Applications in Agriculture and Environmental Monitoring
MALIBU will deliver precise imagery regarding crop conditions, plant health, growth tracking, and pest and disease identification—crucial information for optimizing crop development and production efficiency.
Cost-Effective data Collection
“The objective of MALIBU is to gather timely and precise in-situ data at a fraction of the cost associated with traditional NASA airborne science platforms,” explains Jack Elston, Ph.D., CEO of Black Swift Technologies.“By measuring land biophysical parameters from a cost-effective, repeatable sUAS platform, MALIBU complements NASA’s satellite observations while significantly simplifying the logistical and technical challenges of manned aircraft operations in remote areas.”

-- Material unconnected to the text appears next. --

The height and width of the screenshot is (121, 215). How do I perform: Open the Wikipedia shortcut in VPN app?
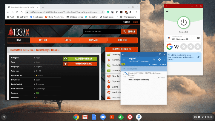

Technological Foundations of MALIBU
MALIBU heavily relies on Black Swift Technologies’ proprietary SwiftCore™ Flight Management System to achieve the mission’s objectives. SwiftCore’s advanced autopilot capabilities enable the science team to deploy MALIBU at varying altitudes based on terrain and maintain near-constant heights, facilitating multi-angle reflectance measurements for land surface studies. Initial flight tests demonstrated MALIBU’s ability to capture high angular sampling of surface reflectance anisotropy at a spatial resolution of 10 cm. The system successfully sampled both diurnal and seasonal landscape patterns under clear-sky conditions, which can be challenging at high latitudes. Moreover, the rapid turnaround between flights—preparing for the next deployment in under an hour—allowed for measurements during a Landsat-8 OLI overpass.
Conclusion: A New Era in Environmental Monitoring
The successful execution of the initial field campaign for the MALIBU system showcases its potential to assist scientists and land use planners globally in monitoring and adapting to agricultural, climatic, and weather-related changes with unprecedented accuracy and efficiency.